Idri avait l’impression qu’elle ne lui disait pas tout, encore une fois, mais il n’insista pas, elle n’était surement pas prête ou devait avoir une bonne raison de ne pas tout lui révéler. Comme lui-même avait ses raisons pour ne pas lui livrer tous ses secrets. Il savait qu’il lui faudrait un jour ou l’autre aborder le sujet, mais il repoussait chaque fois l’échéance, tétanisé à l’idée qu’elle puisse le rejeter.
¬ Et maintenant, quel est notre plan? dit Meera en soupirant et en s’affalant sur le matelas de fortune, qui dégagea aussitôt des grands volutes de poussière.
¬ Et bien, le but est de retrouver ma mère qui saura peut-être comment contrer Jahro, le hic est que je ne sais absolument pas ou la trouver. Yssim devait sans doute le savoir, mais maintenant qu’il est aux mains de nos ennemis, cela va être très difficile, il faudrait tenter de l’approcher pour... qu’est ce que tu fais Meera?

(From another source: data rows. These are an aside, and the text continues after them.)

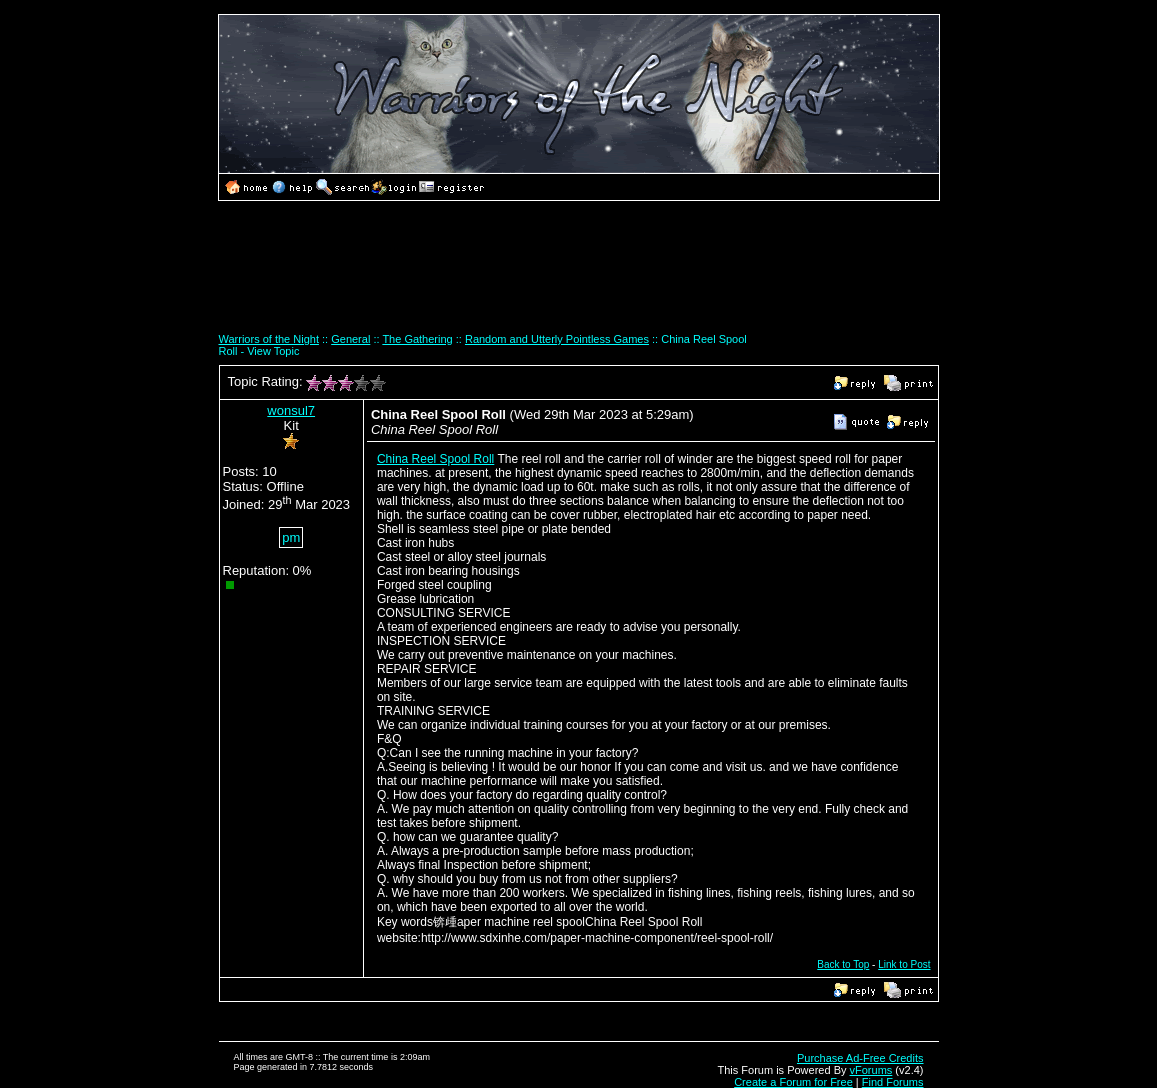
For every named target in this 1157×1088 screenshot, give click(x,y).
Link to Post (904, 964)
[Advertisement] (579, 274)
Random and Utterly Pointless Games (557, 339)
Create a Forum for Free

Idri s’était interrompu car Meera était désormais affairée à dépecer le pauvre matelas, qui crachait ses plumes par un des côtés qui était décousu.
¬ Ah! voila! j’avais bien senti qu’il y avait quelque chose dans le matelas!
Elle brandissait, triomphante, un carnet relié, qu’elle avait extirpé des tréfonds du lit abandonné. Idri ouvrit des yeux ronds.
¬ Mais ca alors! qu’est ce que c’est?
Meera ouvrit avec avidité et lut la première page:
¬ Ce journal appartient à Sénèque.
¬ Qui est Sénèque? l’interrogea Meera.